ADJUDICATION OFFICER DECISION
Adjudication Reference: ADJ-00031237
Parties:
| Complainant | Respondent |
Parties | Junaid Altaf | KDA Accountants |
Representatives | Self-represented | Respondent Director |
Complaint(s):
Act | Complaint/Dispute Reference No. | Date of Receipt |
Complaint seeking adjudication by the Workplace Relations Commission under Section 8 of the Unfair Dismissals Act, 1977 | CA-00041898-002 | 10/01/2021 |
Date of Adjudication Hearing: 15/02/2022
Workplace Relations Commission Adjudication Officer: Maire Mulcahy
Procedure:
In accordance with Section 41 of the Workplace Relations Act, 2015 Section 8 of the Unfair Dismissals Acts, 1977 - 2015, following the referral of the complaint to me by the Director General, I inquired into the complaint and gave the parties an opportunity to be heard by me and to present to me any evidence relevant to the complaint. On 15/2/2022, I conducted remote a hearing in accordance with the Civil Law and Criminal Law (Miscellaneous Provisions) Act 2020 and Statutory Instrument 359/2020 which designates the Workplace Relations Commission as a body empowered to hold remote hearings.

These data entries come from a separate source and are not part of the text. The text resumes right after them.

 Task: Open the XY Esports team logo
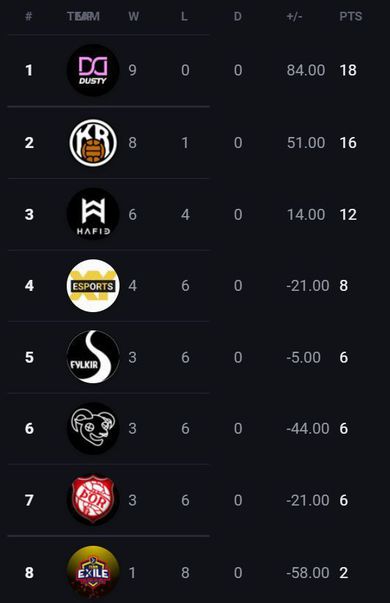click(93, 286)
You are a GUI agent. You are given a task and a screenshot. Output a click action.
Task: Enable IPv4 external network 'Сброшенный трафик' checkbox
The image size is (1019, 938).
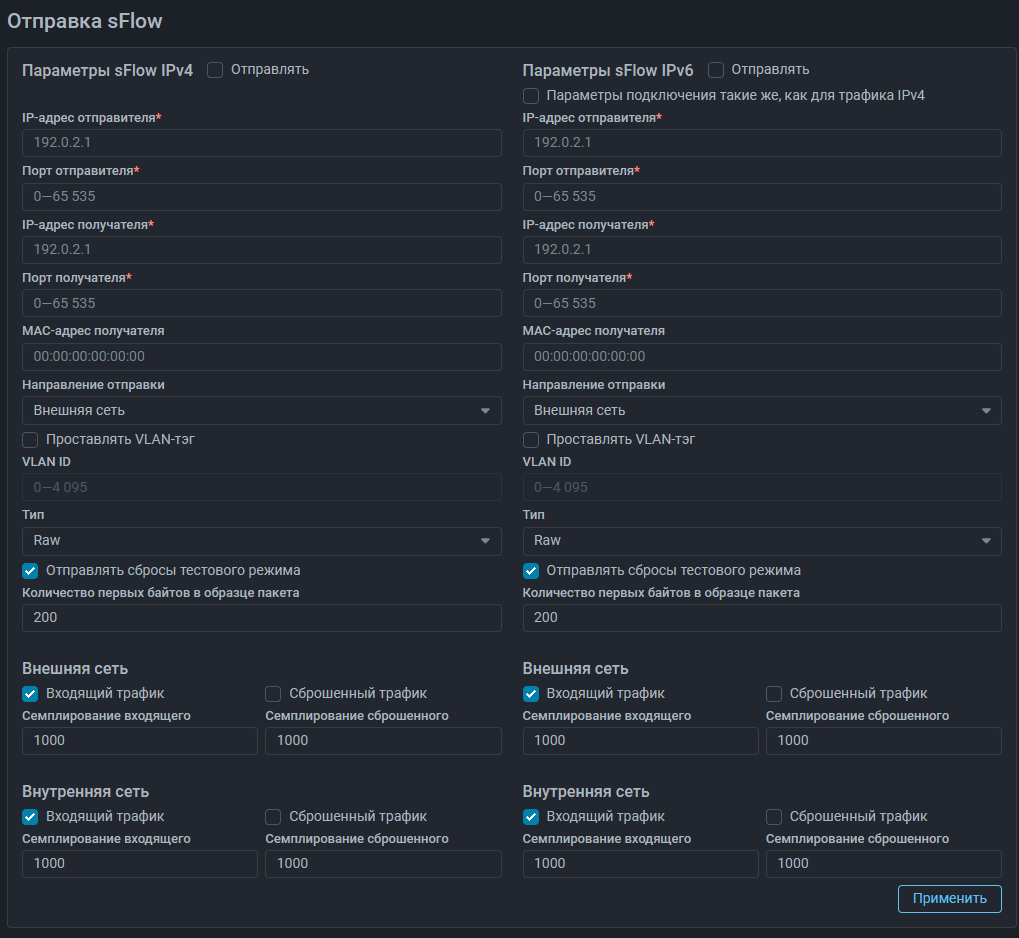273,694
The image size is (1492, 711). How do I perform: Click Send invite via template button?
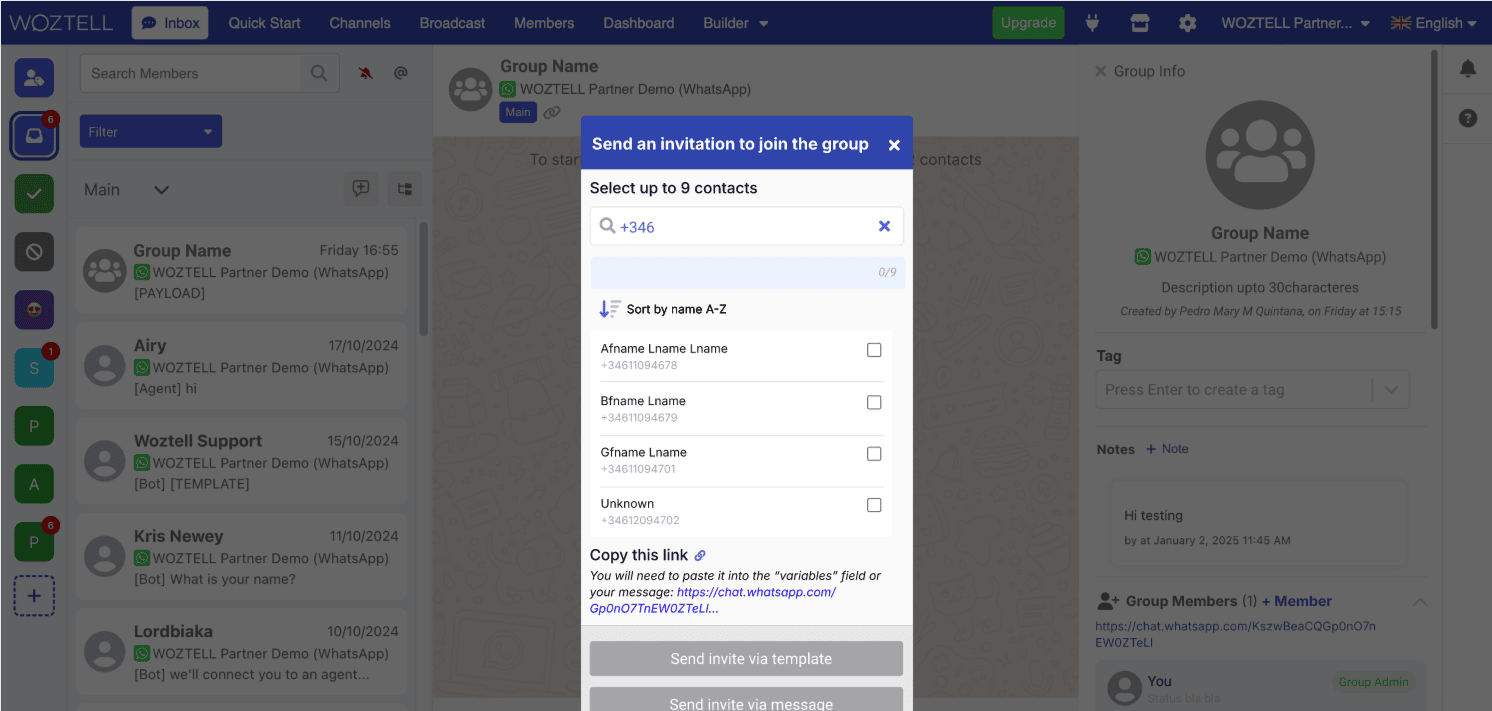[746, 659]
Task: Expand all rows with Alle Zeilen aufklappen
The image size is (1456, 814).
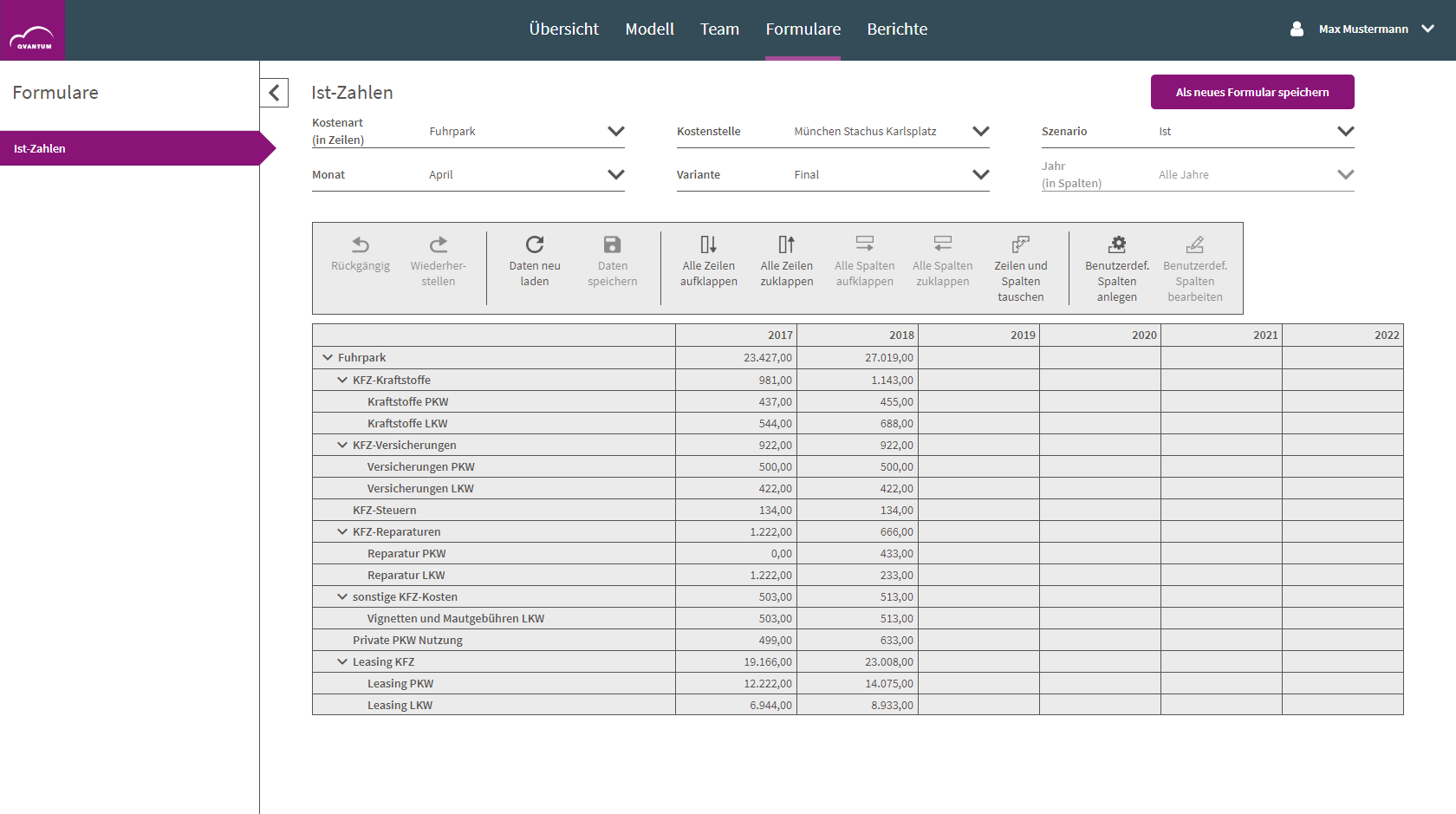Action: tap(709, 244)
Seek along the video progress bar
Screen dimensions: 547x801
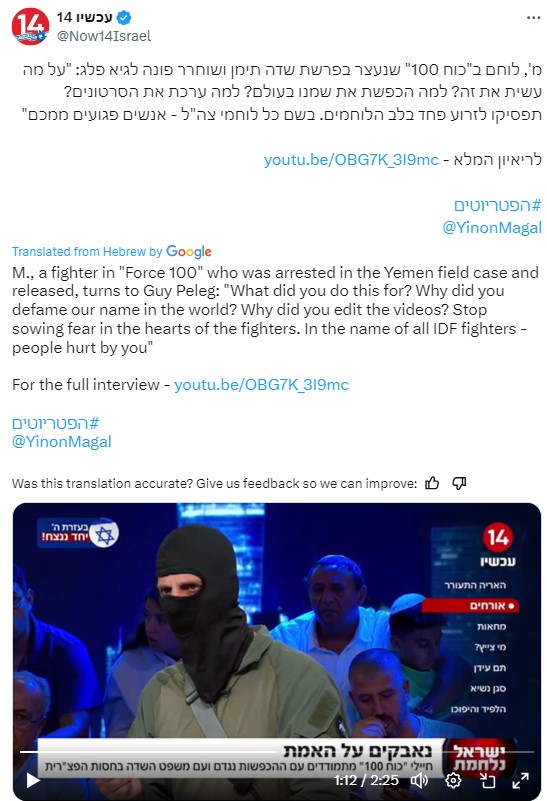276,752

I explained the changes arising from the judgment of the Supreme Court in Zalewski v. Adjudication Officer and WRC, Ireland and the Attorney General [2021] IESC 24 on 6 April 2021. The parties proceeded in the knowledge that hearings are to be conducted in public, decisions issuing from the WRC will disclose the parties’ identities and sworn evidence may be required.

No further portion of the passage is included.